The plaintiff’s three-sentence complaint identified the defendant as a California resident, and alleged that the defendant owed a balance “for goods and services rendered” to him.1 The complaint was unverified and signed by the plaintiff’s attorney. Service of the summons and complaint was made pursuant to the Massachusetts Long-Arm Statute, G.L.c. 223A, §§3, 6 by certified mail, return receipt requested, addressed to the defendant in Santa Monica, California.
The defendant filed a motion to dismiss under Rule 12(b) (2) and (b) (5) on the grounds that he was a California resident with no customary domicile or place of business in Massachusetts, that service upon him was thus invalid and that the Massachusetts trial court acquired no personal jurisdiction over him. The defendant’s motion was unaccompanied by any affidavit or other supporting materials. The plaintiff did not file an affidavit or any form of written opposition to the defendant’s motion.
Oral argument was apparently presented by both parties, but no evidentiary hearing was conducted. The trial court allowed the defendant’s motion, and a judgment of dismissal was entered.
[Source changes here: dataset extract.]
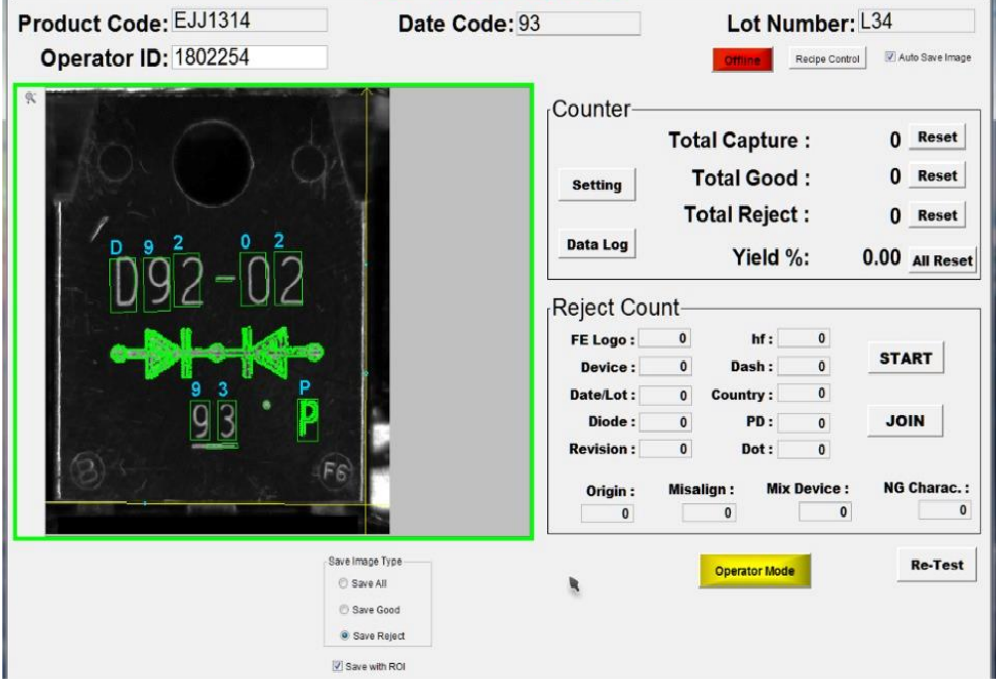Toggle the Auto Save Image checkbox
998x679 pixels.
(890, 58)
1. Contrary to the plaintiff’s preliminary contention, the defendant’s Rule 12(b)(2) motion expressly raised the issue of personal jurisdiction, and was not fatally flawed for lack of a supporting affidavit. Indeed Rule 12 does not mandate the submission of affidavits. While the court may receive and consider affidavits in resolving a jurisdictional question, there is considerable “procedural leeway.” Kleinerman v. Morse, 26 Mass. App. Ct. 819, 821 n. 4 (1989). Thus a Rule 12(b)(2) motion may be decided on the basis of uncontroverted facts set forth in the parties’ written materials, on information adduced at an evidentiary hearing, or on the complaint itself. Id. The court’s denial of the defendant’s motion in the instant case was properly based on the meager, undisputed facts set forth in the only two docu[101]*101ments before the court; namely, the plaintiffs complaint and the defendant’s motion. See Maker v. Bermingham, 32 Mass. App. Ct. 971, 972-973 (1992); Heins v. Wilhelm Loh Wetzlar Optical Mach. GmbH & Co. KG, 26 Mass. App. Ct. 14, 17 (1988).
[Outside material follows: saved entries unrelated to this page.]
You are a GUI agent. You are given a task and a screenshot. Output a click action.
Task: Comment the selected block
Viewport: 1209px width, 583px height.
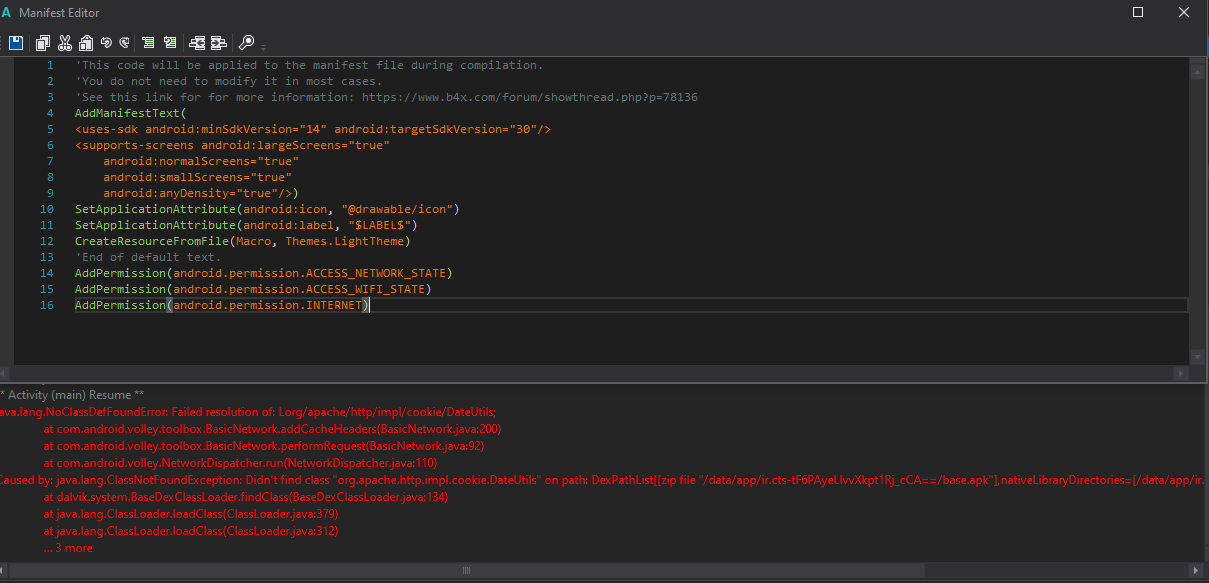coord(148,43)
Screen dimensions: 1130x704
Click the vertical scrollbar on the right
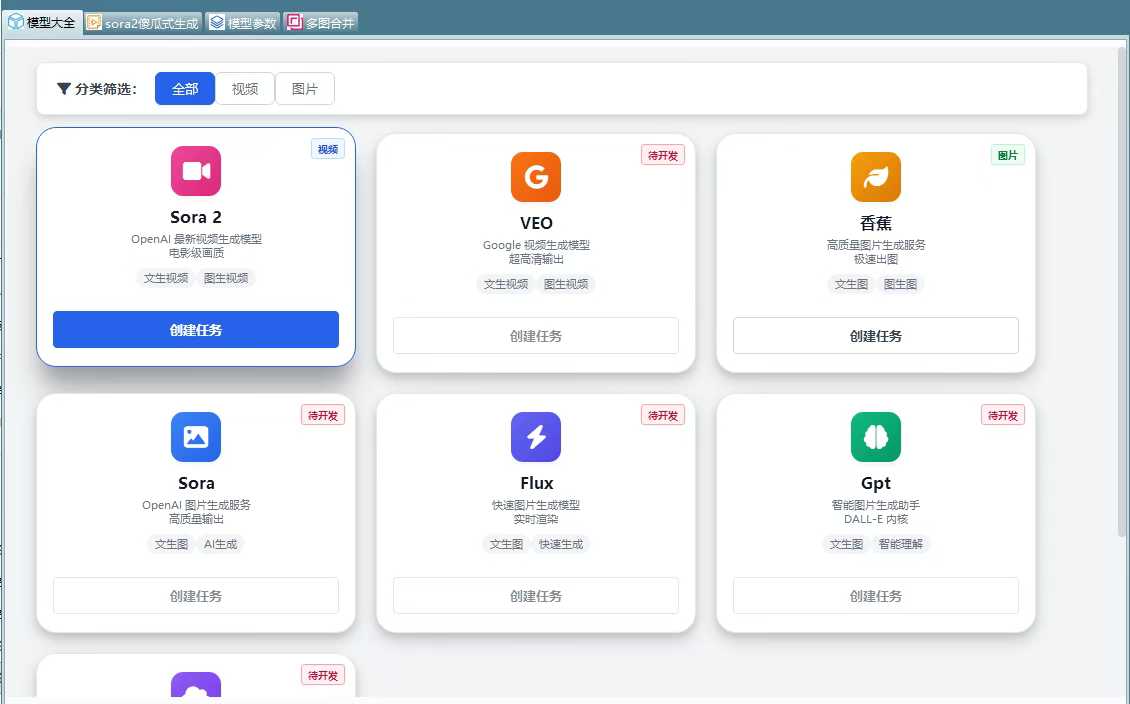(x=1122, y=290)
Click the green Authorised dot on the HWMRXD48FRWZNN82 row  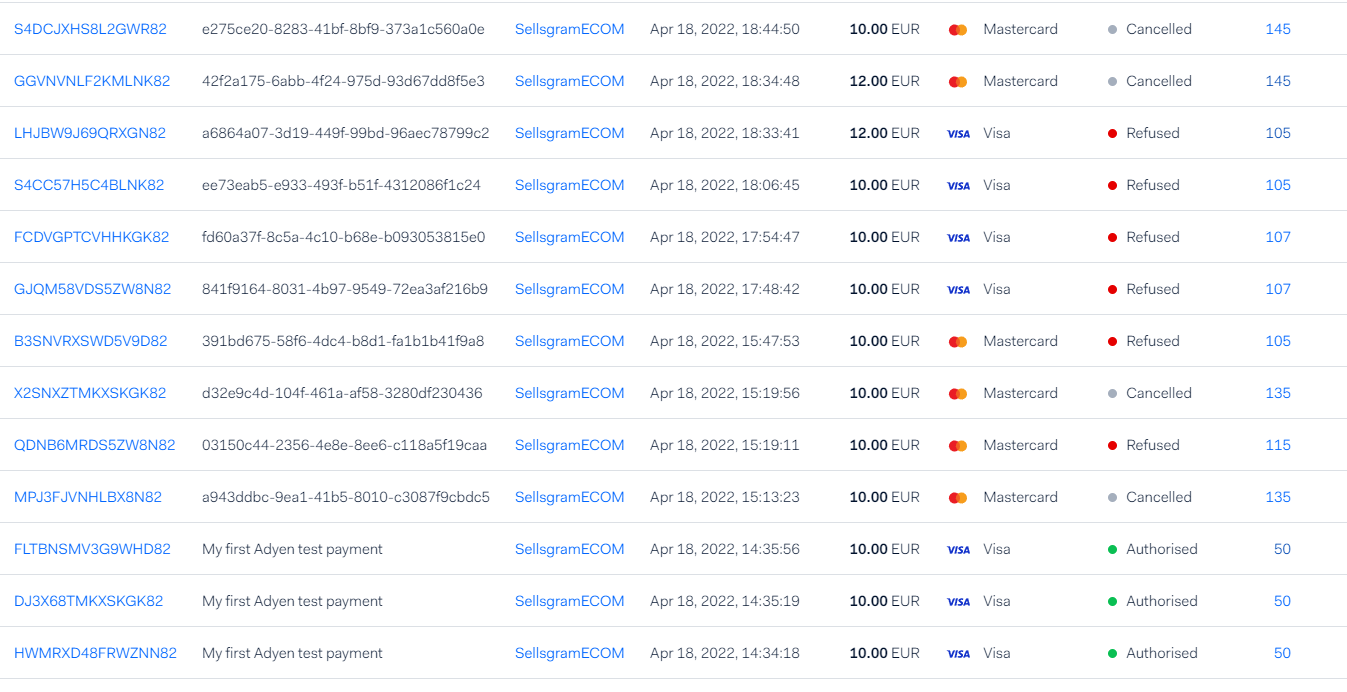pos(1112,653)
2. Of greater significance is the fact that the plaintiff itself failed to file a counter-affidavit, interrogatories, depositions, business records or any form of written opposition to the defendant’s Rule 12(b) (2) motion. It is familiar law that personal jurisdiction over a nonresident defendant may be properly exercised “only when (i) the terms of the Massachusetts long-arm statute, G.L.c. 223A, §3, are met and (ii) the constitutional requirements of due process are satisfied.” Connecticut Nat’l Bank v. Hoover Treated Wood Products, Inc., 37 Mass. App. Ct. 231, 233. (1994). The burden of advancing sufficient and specific facts which satisfy this two-prong test and upon which long-arm jurisdiction may be predicated is on the plaintiff. Morrill v. Tong, 390 Mass. 120, 129 (1983); Balloon Bouquets, Inc. v. Balloon Telegram Deliv, Inc., 18 Mass. App. Ct. 935 (1984); Nichols Assoc., Inc. v. Starr, 4 Mass. App. Ct. 91, 93 (1976). It is clear that the plaintiff failed to meet even its initial burden of demonstrating that this case is within the scope of one of the jurisdictional categories enumerated in G.L.c. 223A
The plaintiff argues that long-arm jurisdiction may be based herein on the defendant’s G.L.c. 223A §3 (a) transaction of business in this Commonwealth. The plaintiff’s complaint alleges, however, only that unspecified goods and services were rendered to a non-resident defendant at an undisclosed place and time; the complaint is devoid of any indication that the plaintiff’s contract claim arose from any business or other “purposeful” activities by the defendant in Massachusetts.2 We reject the plaintiff’s assertion that a pyramiding of possible inferences to be derived from the single complaint allegation that plaintiff is a university with a usual place of business in Massachusetts was sufficient to satisfy its affirmative burden of establishing specific facts indicative of the requisite nexus between the defendant’s activities and the forum state.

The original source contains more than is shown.